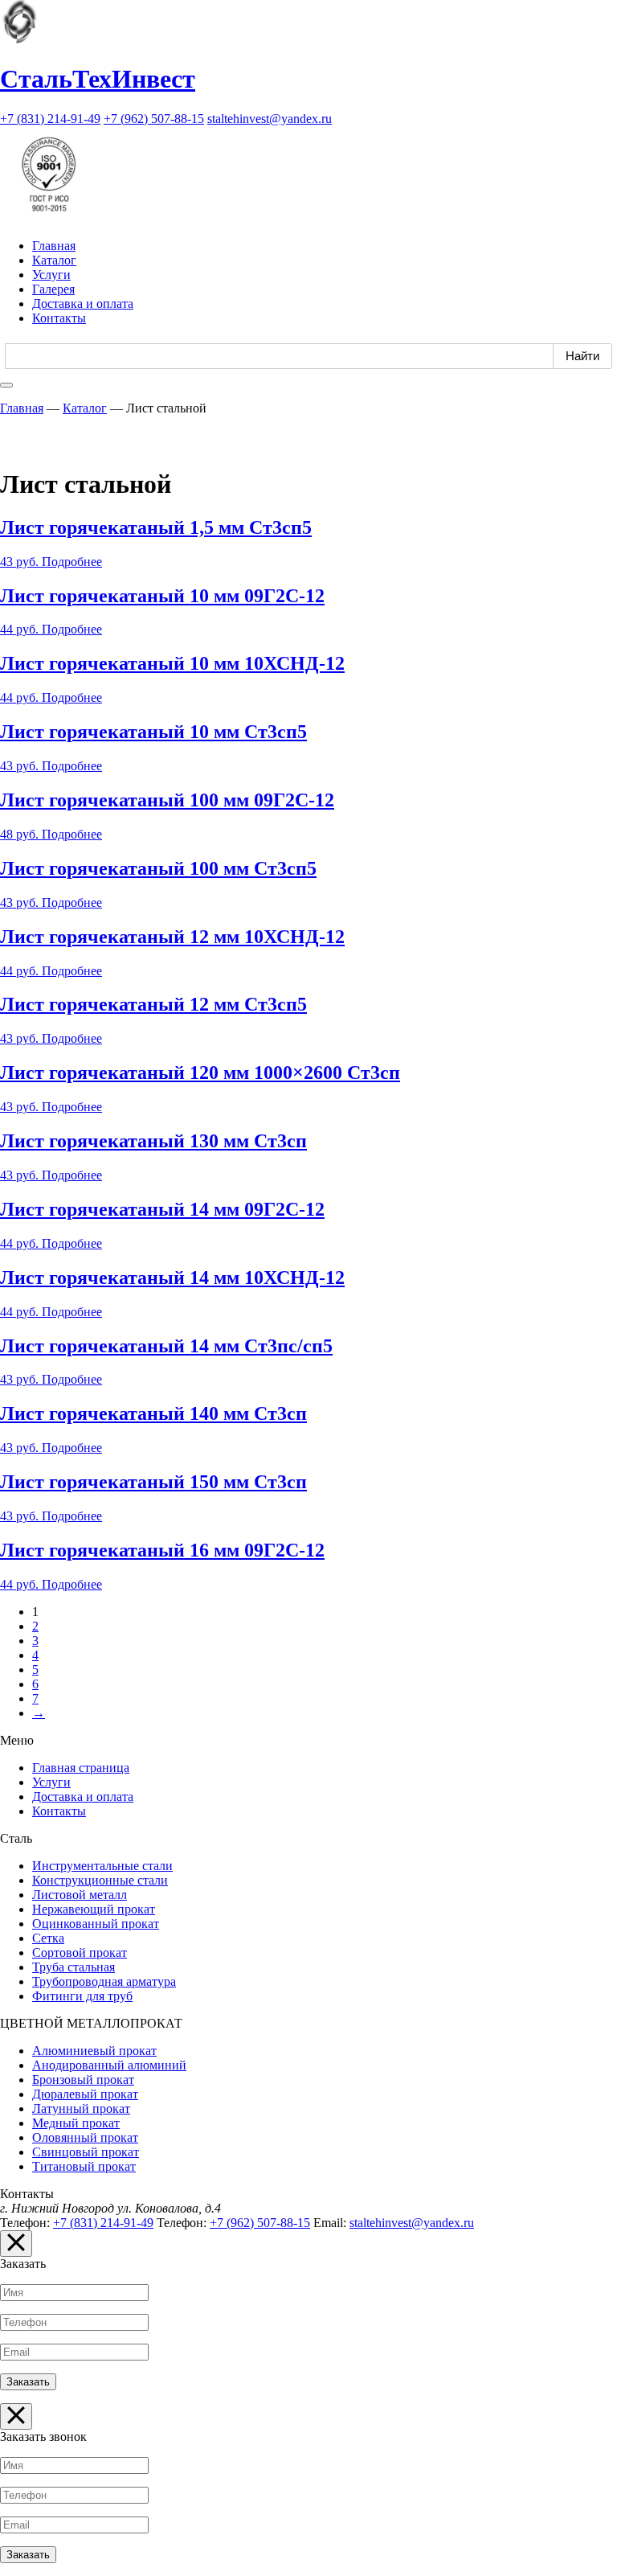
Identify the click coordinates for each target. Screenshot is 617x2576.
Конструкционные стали (100, 1880)
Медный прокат (76, 2123)
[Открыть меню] (6, 385)
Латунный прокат (81, 2108)
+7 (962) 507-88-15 (154, 118)
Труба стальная (73, 1967)
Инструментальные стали (102, 1866)
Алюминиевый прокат (94, 2050)
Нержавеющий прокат (93, 1909)
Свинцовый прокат (85, 2152)
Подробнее (72, 561)
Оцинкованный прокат (95, 1923)
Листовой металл (79, 1894)
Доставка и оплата (82, 303)
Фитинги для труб (82, 1996)
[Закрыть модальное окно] (16, 2243)
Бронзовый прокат (83, 2079)
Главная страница (80, 1767)
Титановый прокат (84, 2166)
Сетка (48, 1938)
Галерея (53, 289)
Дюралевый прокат (85, 2094)
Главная (54, 245)
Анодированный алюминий (109, 2065)
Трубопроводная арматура (104, 1981)
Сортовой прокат (79, 1952)
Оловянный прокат (85, 2137)
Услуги (51, 274)
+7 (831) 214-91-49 (50, 118)
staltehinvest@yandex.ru (269, 118)
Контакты (59, 318)
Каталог (54, 260)
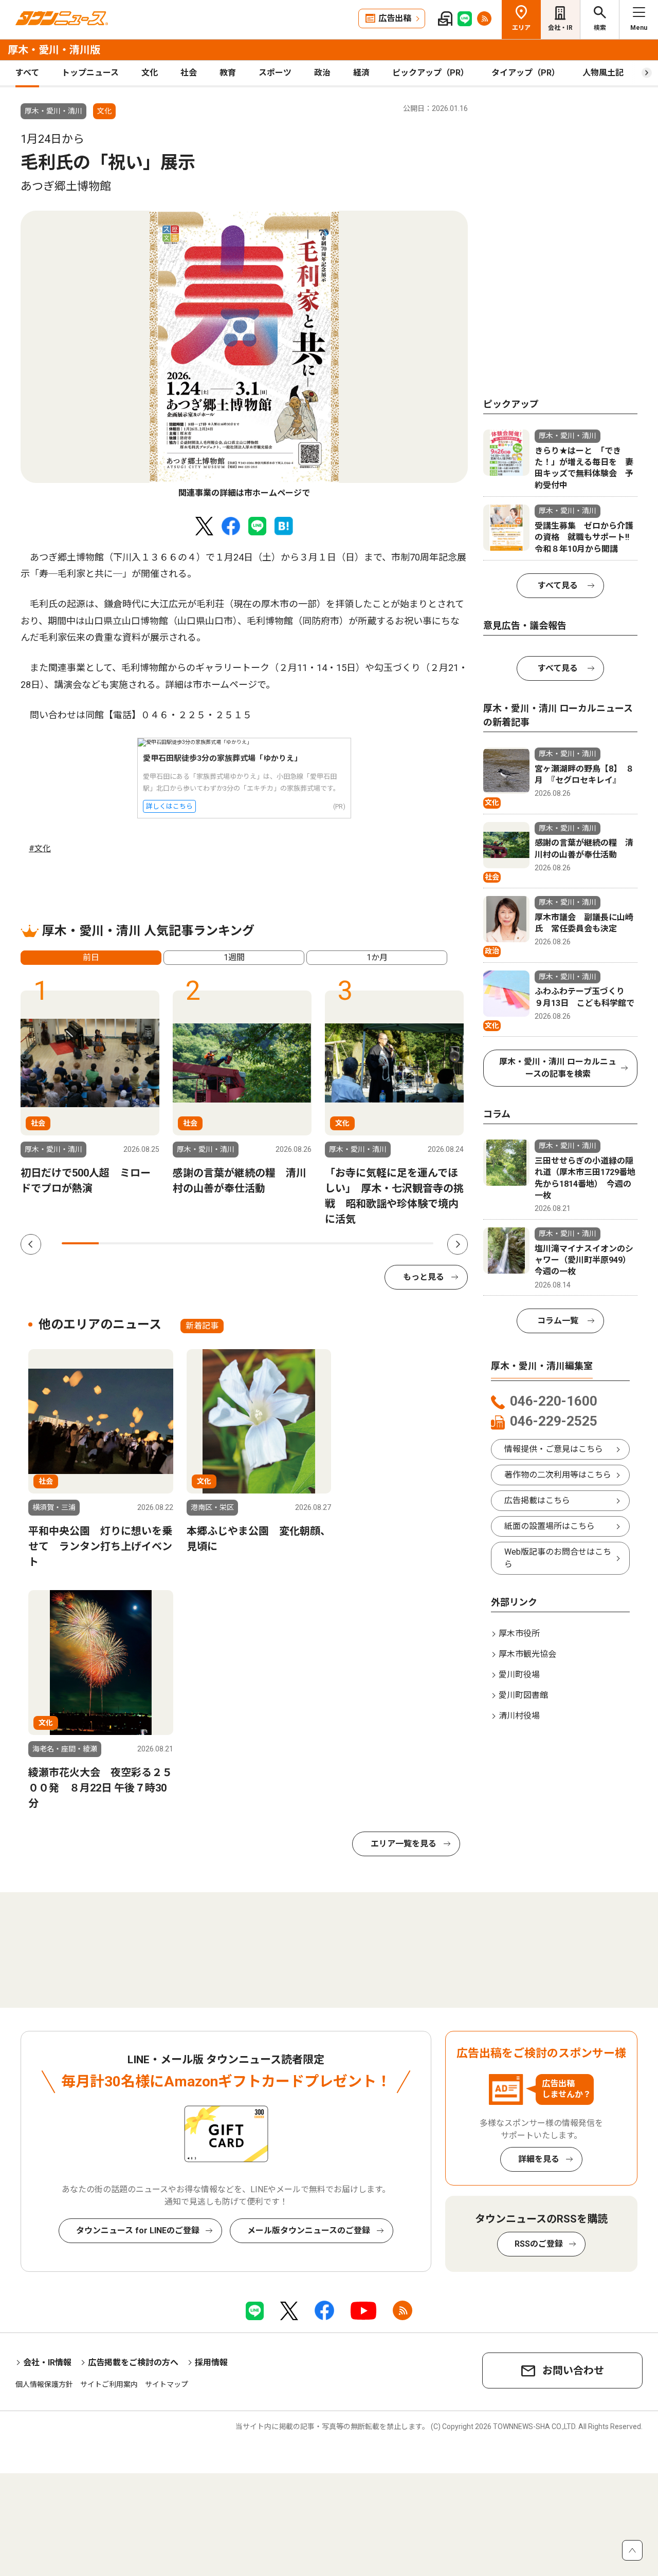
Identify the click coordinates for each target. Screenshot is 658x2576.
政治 (322, 73)
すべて (27, 73)
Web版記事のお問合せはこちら (557, 1558)
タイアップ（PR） (525, 73)
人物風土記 (603, 73)
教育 (228, 73)
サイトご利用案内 (109, 2384)
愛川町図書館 (523, 1695)
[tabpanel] (244, 355)
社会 (188, 73)
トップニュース (90, 73)
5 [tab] (228, 1243)
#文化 (40, 848)
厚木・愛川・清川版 (54, 50)
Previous (31, 1244)
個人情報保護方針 (44, 2384)
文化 (149, 73)
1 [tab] (80, 1243)
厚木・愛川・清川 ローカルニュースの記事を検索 (557, 1068)
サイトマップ (166, 2384)
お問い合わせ (573, 2370)
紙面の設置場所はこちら (549, 1526)
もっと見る (423, 1277)
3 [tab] (154, 1243)
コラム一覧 (557, 1321)
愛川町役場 (519, 1674)
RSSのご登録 (539, 2244)
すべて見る (558, 585)
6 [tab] (266, 1243)
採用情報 (211, 2362)
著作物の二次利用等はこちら (557, 1475)
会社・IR (560, 27)
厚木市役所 (519, 1633)
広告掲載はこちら (537, 1500)
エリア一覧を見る (403, 1844)
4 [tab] (191, 1243)
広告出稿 (394, 18)
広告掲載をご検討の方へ (133, 2362)
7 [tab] (303, 1243)
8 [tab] (340, 1243)
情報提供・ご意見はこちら (553, 1449)
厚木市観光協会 (527, 1654)
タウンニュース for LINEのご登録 (137, 2230)
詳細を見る (538, 2159)
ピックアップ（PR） (430, 73)
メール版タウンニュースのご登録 (308, 2230)
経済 (361, 73)
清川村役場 (519, 1716)
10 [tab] (414, 1243)
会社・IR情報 (47, 2362)
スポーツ (275, 73)
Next (457, 1244)
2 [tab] (117, 1243)
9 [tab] (377, 1243)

+ + + + +

WORK TO COMPLETE> Go through the entries and filter for lines holding the word "стали"; copy each match.

TASK RESPONSE>
Конструкционные стали (100, 1880)
Инструментальные стали (102, 1866)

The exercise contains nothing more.